• Exercise requirements: Below are records; the lines starting at the one with "The image size is (1316, 916)." and ending at the one with "the Sydney Opera" must be reproduced exactly, both included. Pictures must not appear.

• Supplied data:
───

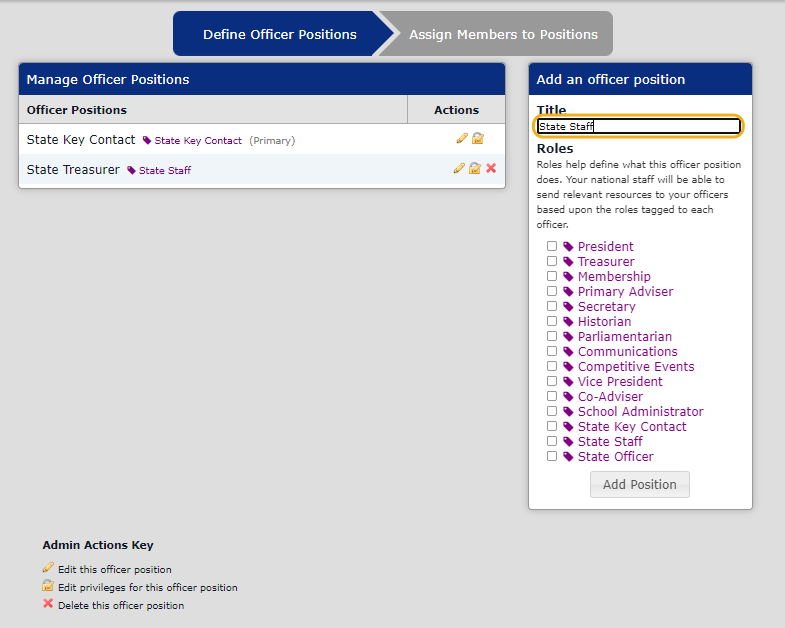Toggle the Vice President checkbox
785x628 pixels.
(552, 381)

───

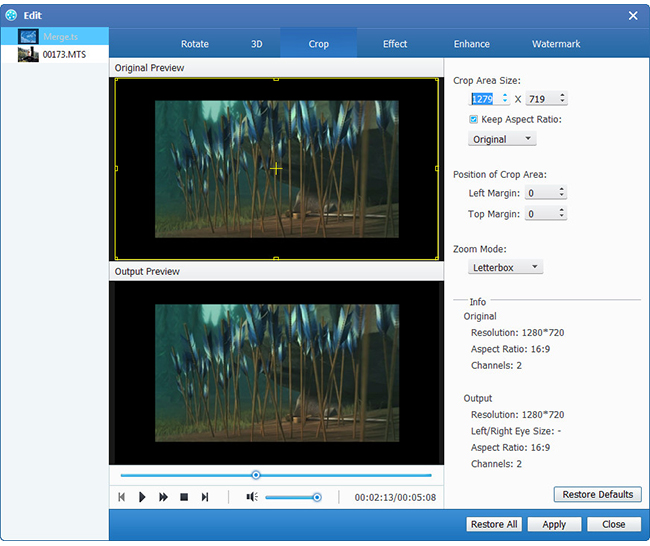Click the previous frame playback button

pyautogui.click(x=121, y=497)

───

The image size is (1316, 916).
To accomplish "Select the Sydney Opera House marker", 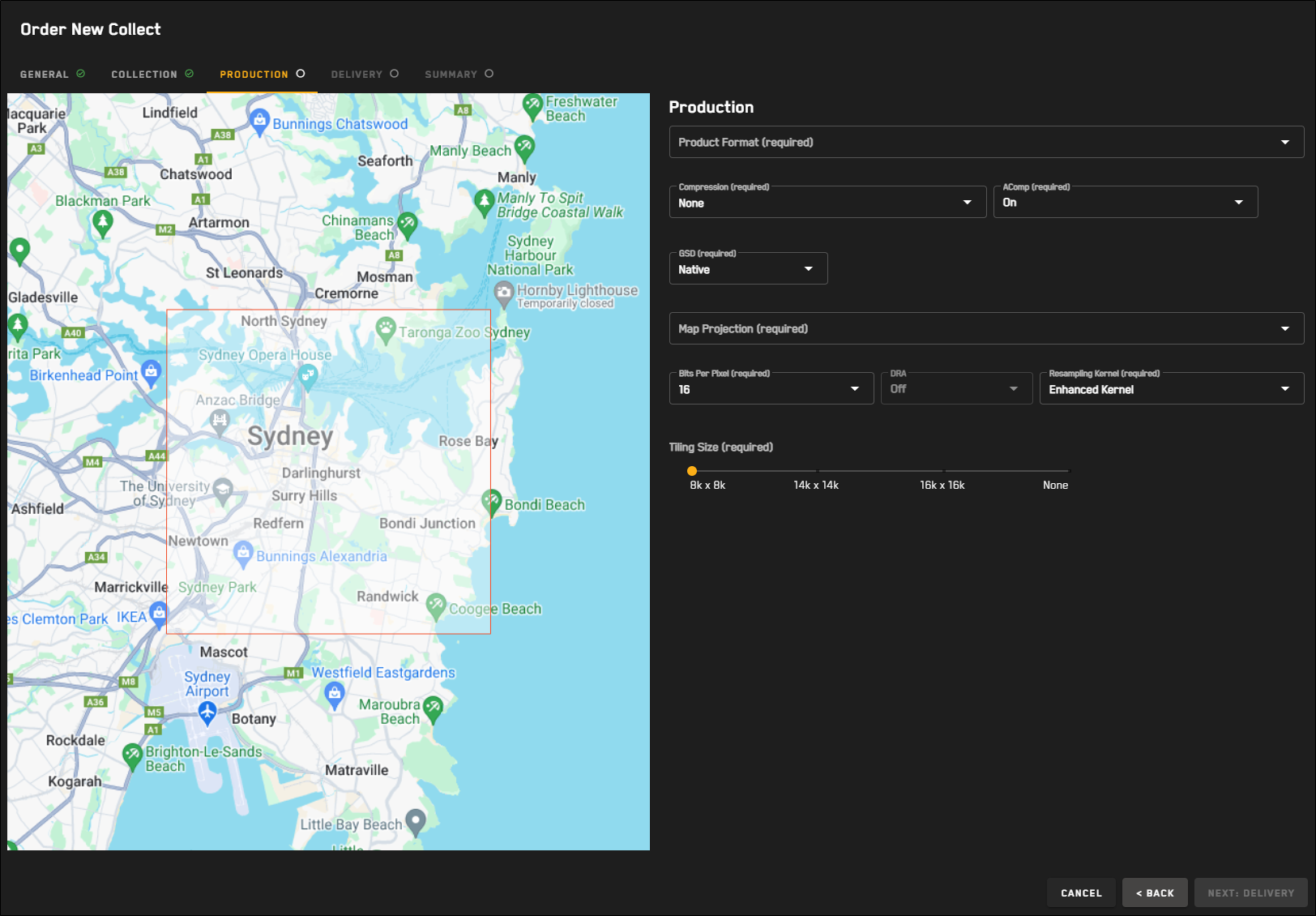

───

• Response:
The image size is (1316, 916).
To accomplish "Select the Sydney Opera House marker", 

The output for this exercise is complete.